US scientists develop relaxation mobile app to help manage migraines
Researchers in the US have developed a smartphone application aimed at migraine sufferers, guiding them through a relaxation technique involving alternately relaxing and tensing different muscle groups.
Developed by scientists at New York University School of Medicine, the app - called RELAXaHead - guides patients through a relaxation technique called progressive muscle relaxation, or PMR. Published in the journal Nature Digital Medicine, the study is billed as the first to evaluate the clinical effectiveness of a mobile app in treating migraines.
Migraine frequency varies from one individual to the next, potentially ranging from one migraine a year to several per week. As well as causing severe head pain, migraines can also be accompanied by nausea and vomiting, as well as sensitivity to light and sound.
Causes of migraine can be linked to genetic and hormonal factors, as well as lifestyle factors such as stress and anxiety. As a result, it can be of interest to steer patients towards cognitive behavioural therapies (CBT), teaching them ways of managing anxiety in order to reduce the frequency of migraine episodes.
REGULAR USE COULD REDUCE HEADACHE DAYS
The researchers evaluated the effectiveness of the application on 51 migraine patients with an average age of 39. Patients used the app for 90 days and kept a daily record of the frequency and severity of their headaches. The app kept track of how long each patient used PMR.
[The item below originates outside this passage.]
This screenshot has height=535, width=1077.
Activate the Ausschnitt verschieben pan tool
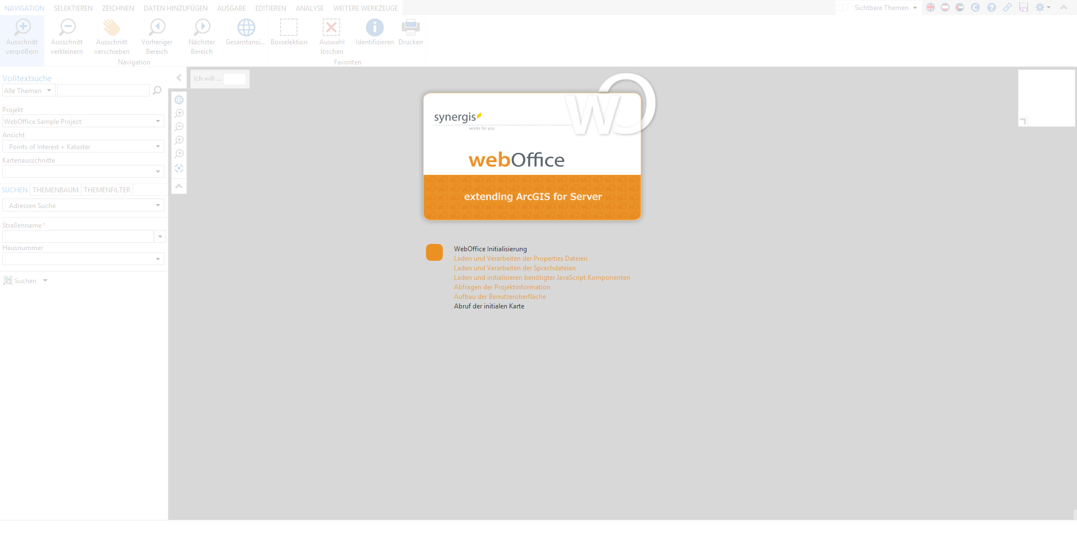click(112, 35)
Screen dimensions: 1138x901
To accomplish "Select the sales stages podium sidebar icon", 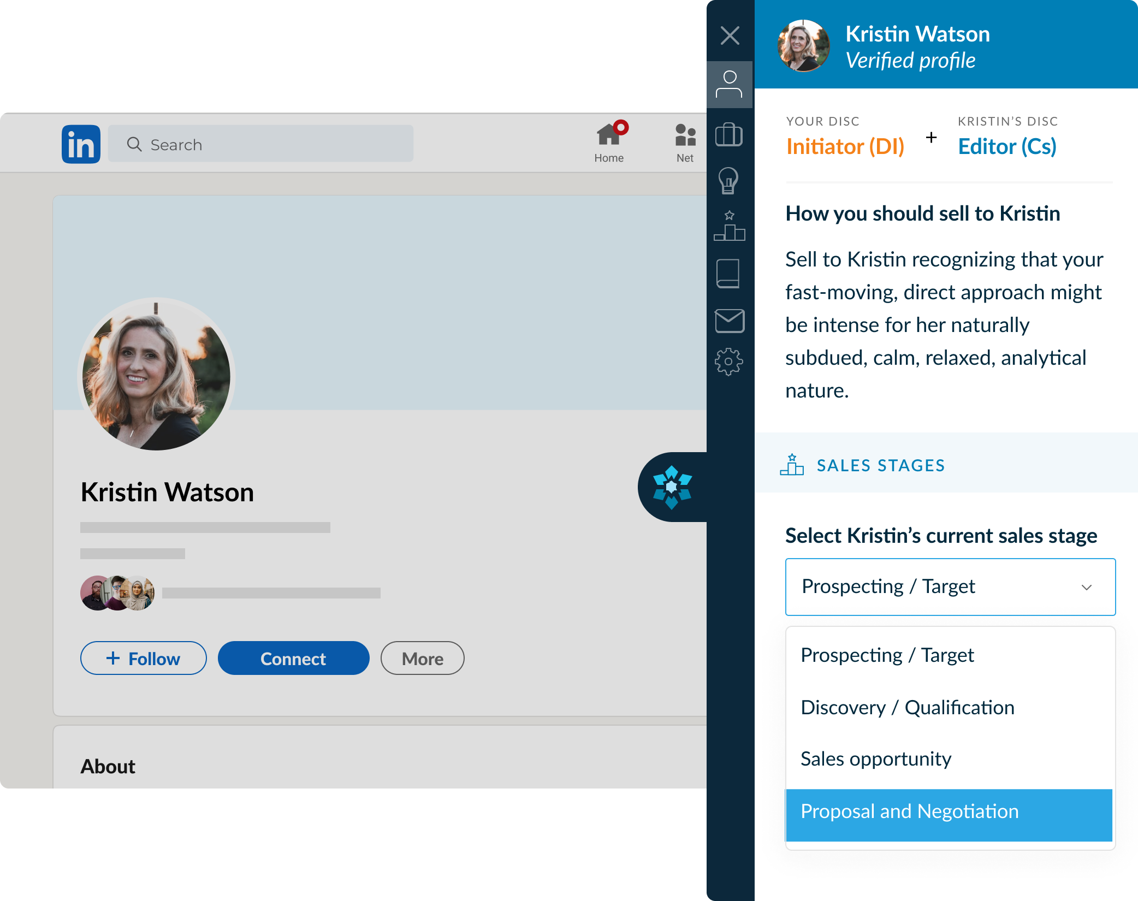I will [x=729, y=226].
The experiment showed that migraine patients who practised PMR with the application at least twice a week experienced on average four fewer headache days per month. Study senior investigator and neurologist Mia Minen, MD, MPH, considers that, when taken as a whole, the study results suggest that accessible smartphone technologies "can effectively teach patients lifelong skills needed to manage their migraines."
Still, during the study period, PMR therapy via the RELAXaHead app dropped to 51% after six weeks and to 29% after 90 days. The authors expected to see a gradual drop in app use and now plan to identify ways to encourage more frequent sessions. They also intend to study optimal ways of introducing the app into their clinical practices. The application is not yet available to the public.